ACTION ITEM: Keep the images out while you retype all of the data exactly.

RECORDS FOR THIS EXERCISE:
☆ ☆ ☆ ☆ ☆ ☆ ☆

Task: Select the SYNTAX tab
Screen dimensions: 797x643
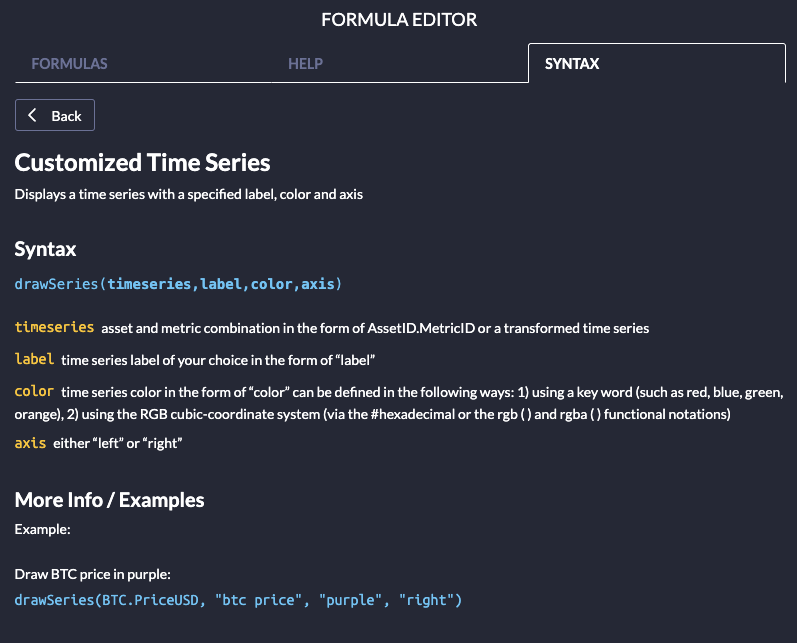Action: click(x=572, y=64)
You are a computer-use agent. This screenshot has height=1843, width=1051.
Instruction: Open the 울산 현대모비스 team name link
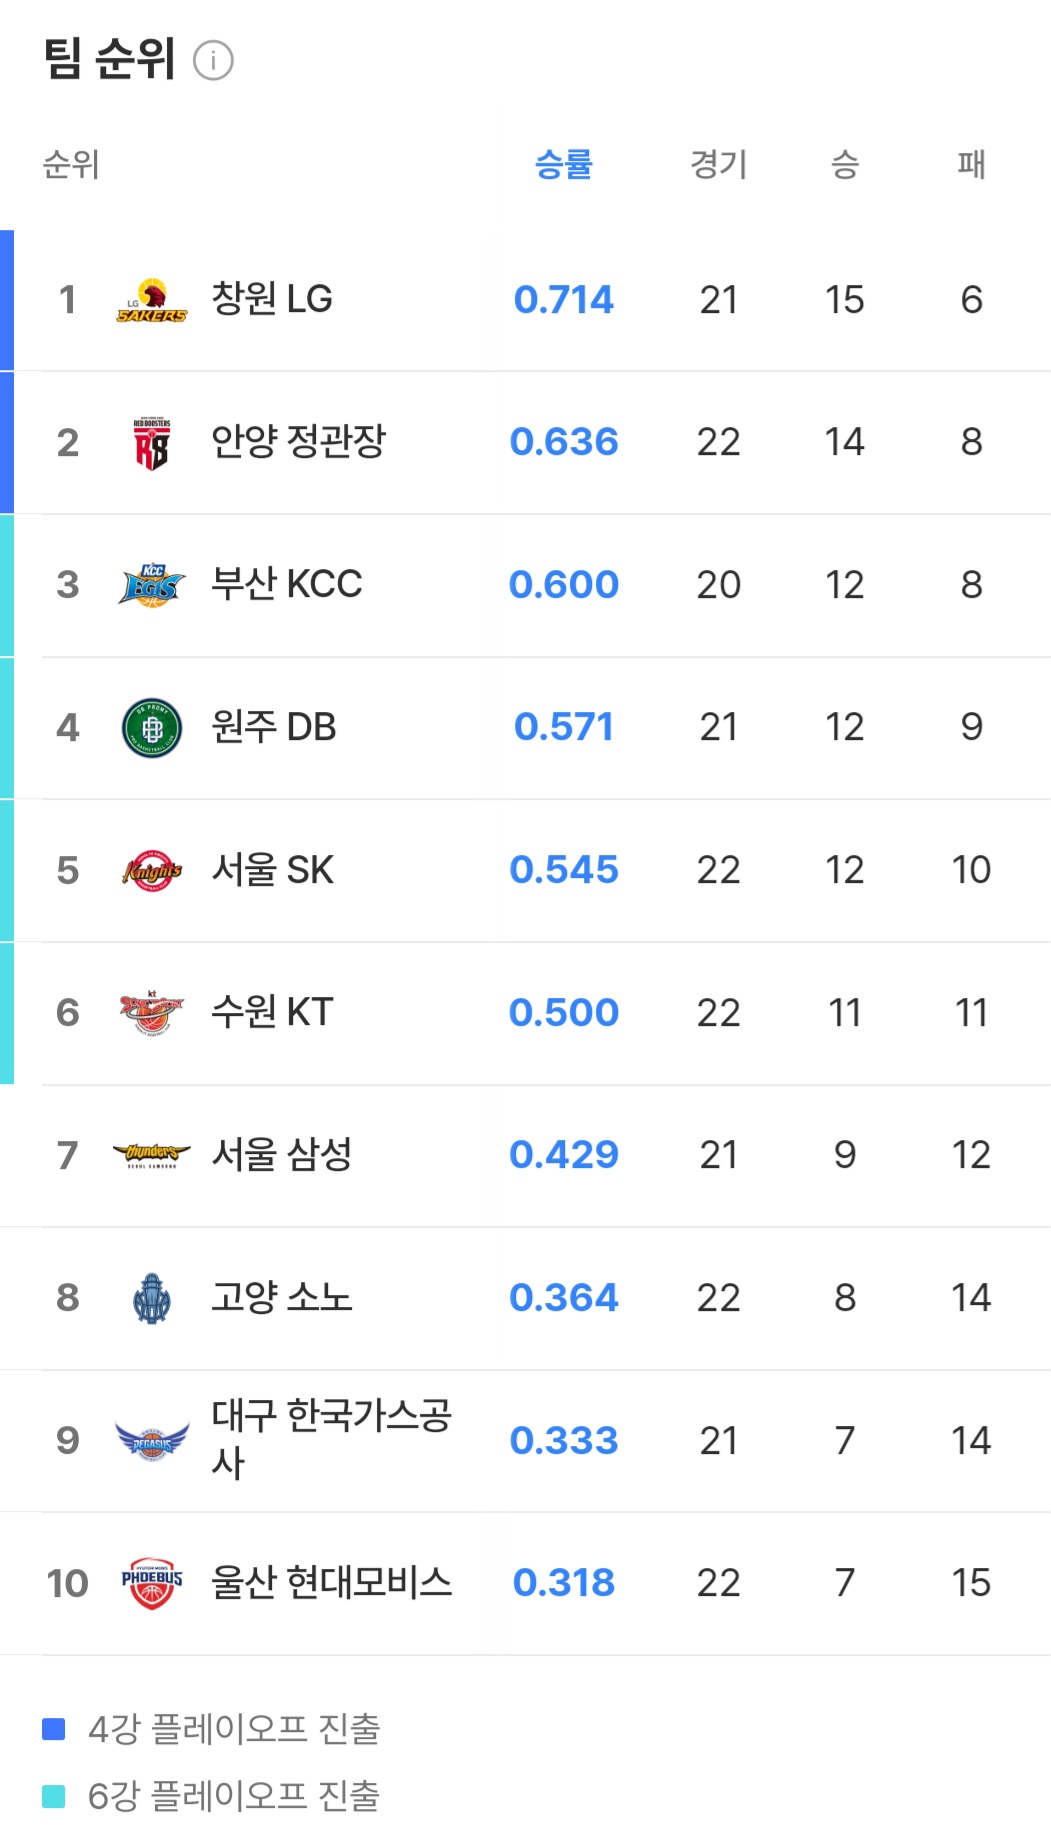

☆ ☆ ☆ ☆ ☆ ☆ ☆

EXERCISE OUTPUT:
Task: Select the SYNTAX tab
Screen dimensions: 797x643
Action: click(x=572, y=64)
You are a computer-use agent. This screenshot has height=1843, width=1051.
Instruction: Open the 울산 현대모비스 team name link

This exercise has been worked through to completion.